Den Tod als »Problem der Lebenden« thema­tisierte auch Matthias Meitzler (Passau) anhand des sozialen Wandels im Umgang mit Ster­benden und der Tabui­sierung des Todes. Den Aus­gangs­punkt bildeten Norbert Elias‘ Betrach­tungen über die »Ein­sam­keit der Ster­benden in unseren Tagen«, die Meitzler vor dem Hinter­grund eigener For­schungen auf ihre empirische Aktualität hin überprüfte. Zsofia Schnelbach (Passau) gab Einblicke in ihre For­schungen zur Symbol­kraft des kindl­ichen Körpers bei stiller Geburt. Hierzu führte sie Inter­views mit Eltern, deren Kind tot zur Welt gekommen ist und die somit einer Para­doxie von Begrüßung und Abschied aus­gesetzt sind. Patrick Reitinger (Bamberg) führte die Thema­tik der Schwanger­schaft in seinem Vortag zur Ver­räumlichung von Körper­lichkeit weiter fort und zeichnete den Konflikt zwischen Materia­lität bzw. Körper­lich­keit und einem juris­tischen Lebens­konstrukt nach. Anhand aufschluss­reicher Studien zur Trans­mortalität veran­schaulichte Hubert Knoblauch (Berlin) u.a, dass zwischen Anspruch und Wirklich­keit des Organ­spende­aus­weises eine Lücke klafft, die von institu­tionellen Stellen bislang aller­dings un­zureichend berück­sichtigt wird.

 

Der zweite Veranstaltungs­tag wurde von Ulrike Wohler (Hannover) eröffnet. In ihrem Vortrag beschäftigte sie sich mit der gewandelten Sicht­weise auf die Vergäng­lich­keit des Lebens. Während besonders im Mittel­alter das Vanitas-Motiv öffentlich über alle Stände hinweg bewusst ver­handelt wurde, sehen wir den Tod heute vermehrt als ein Tabu­thema. Mit einem empirischen Ansatz beleuchtete Ursula Engelfried-Rave (Koblenz) die Bedeu­tung von Trauer-Tattoos. Die Haut fungiere dabei als ein Ort der Trauer, der Trauernde ständig begleite und eine Alternative zu her­kömm­lichen Trauer­orten sein könne. Ekkehard Knopke (Weimar) demon­strierte anhand eines ethno­gra­fischen Projekts im professio­nellen Bestattungs­kontext, auf welchen Wegen Geschlecht­lichkeit in diesem Setting kommuni­kativ kon­struiert wird. Auch Katharina Mayr und Niklas Barth (München) stellten die Kommuni­kation in den Mittel­punkt ihrer Unter­suchungen zum bewussten Sterben in der multi­professio­nellen Sterbe­be­gleitung.
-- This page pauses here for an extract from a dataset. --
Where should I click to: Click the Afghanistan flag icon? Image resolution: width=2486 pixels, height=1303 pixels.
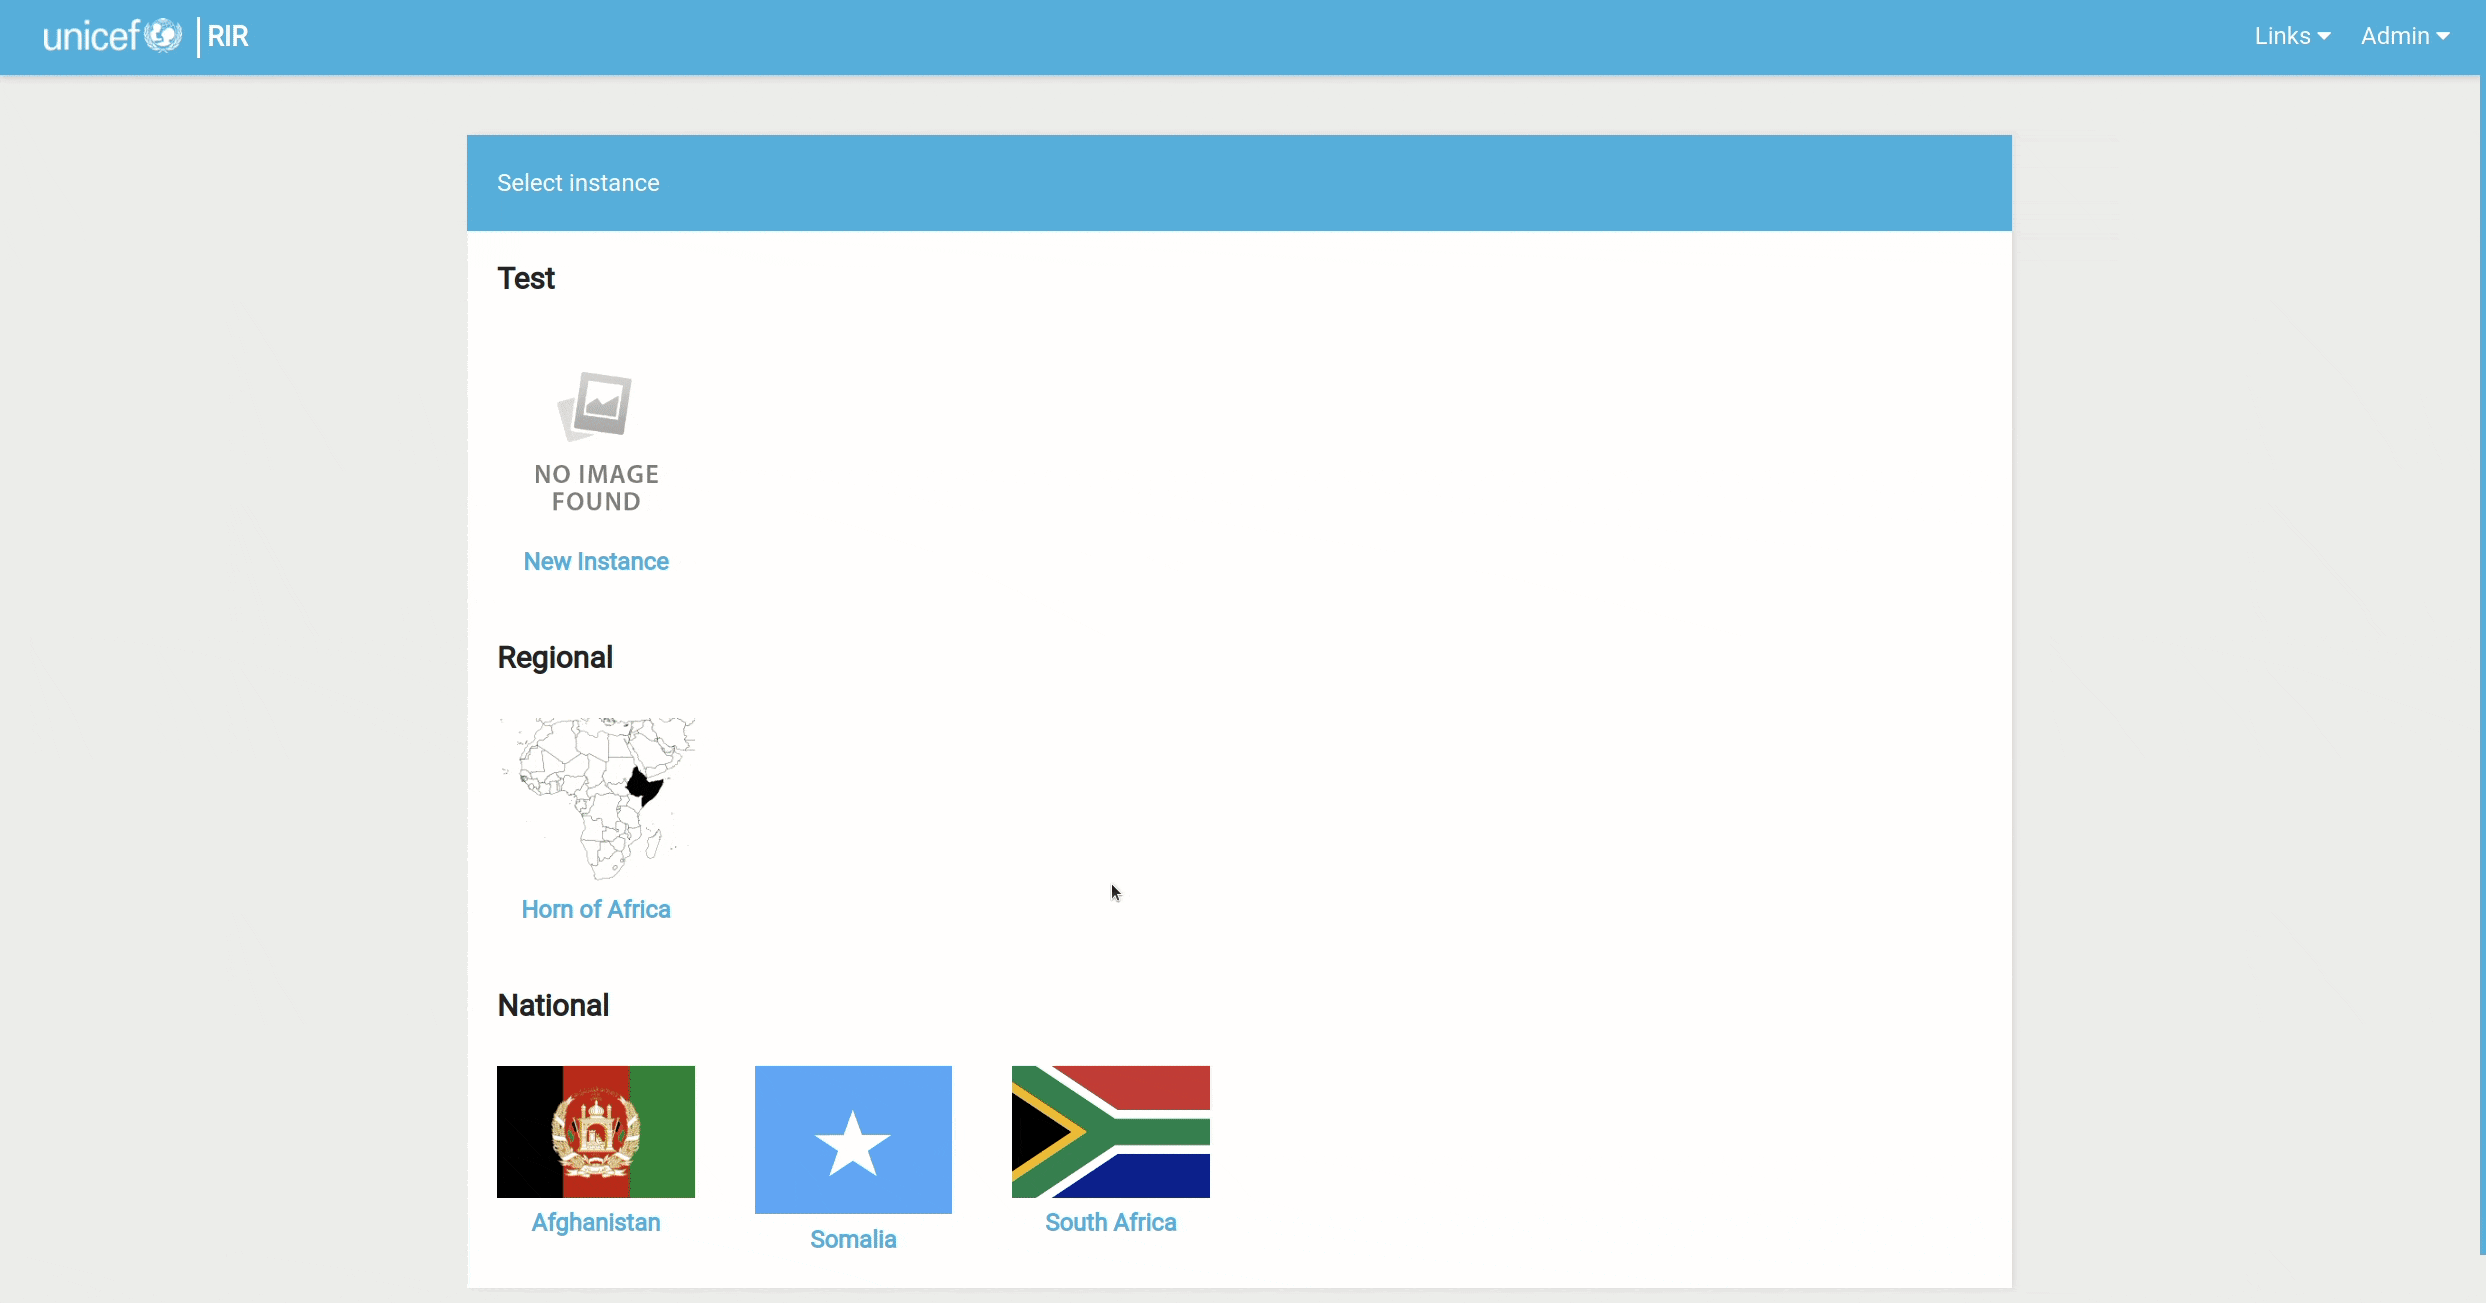tap(595, 1130)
Dem »Schlamassel des Sterbens«, wonach Sterbende die ihnen zu­gewiesene Rolle zurück­weisen, wurde eine ideale Vor­stellung vom »guten Sterben« ent­gegen­gesetzt, die kommuni­ka­tiv ver­handelt und insbesondere in der Adressierung der Sterbenden durch professionelle Akteure sichtbar werde.

 

Lea Sophia Lehner (Passau) nutzte in ihrem Vortrag die elementaren Begriffe Feld, Kapital und Habitus von Pierre Bourdieu, um auf die Ursachen für Selbst­tötung in unserer Gesell­schaft ein­zu­gehen. Der Vortrag von Miriam Sitter (Hildesheim) widmete sich der Bedeutung von himml­ischen Sinn­bildern im Kontext tröstlicher Kinder­literatur bei der Trauer­begleitung für Kinder. Isabelle Bosbach (Bochum) ordnete in ihren Aus­führungen zur Kryonik, eine Konser­vierungs­methode durch Ein­frierung, den Tod als Phase des Lebens ein und definierte ihn dadurch als Prozess, nicht als Zustand. In ihrem Vortrag zu Sterbe­konstruk­tionen im Vermittlungs­kontext legte Melanie Pierburg (Hildesheim) dar, wie der sinn­bildliche »Akt des Loslassens« als Metapher für das Sterben im Hospiz ver­handelt und dadurch zu einem erfahr­baren Gegen­stand gemacht wird.

 

Der Berliner Fotograf Patrik Budenz (Berlin) führte mit einer Bild­aus­wahl in die Thema­tik der Rechts­medizin und Leichen­auffindungs­situa­tionen ein. Ent­lang der Grenzen von Nähe und Distanz lieferte er den ZuschauerInnen ein »ästhetisches Angebot« und lud im Zwie­gespräch mit Thorsten Benkel dazu ein, sich des Komplexes Fotografie und Tod im Lichte je eigener Bilddeutungen zu öffnen. Den Abschluss der Tagung bildete der Vortrag von Ronald Hitzler (Dortmund), welcher sich mit einer Analyse der Empfindung, Erläuterung, Reflexion, Kundgabe und Deutung von Trauer beschäftigte und dabei aufzeigte, wie sich Trauer­gefühle im Kontrast zwischen subjektiven und kollektiven Empfindungen äußern.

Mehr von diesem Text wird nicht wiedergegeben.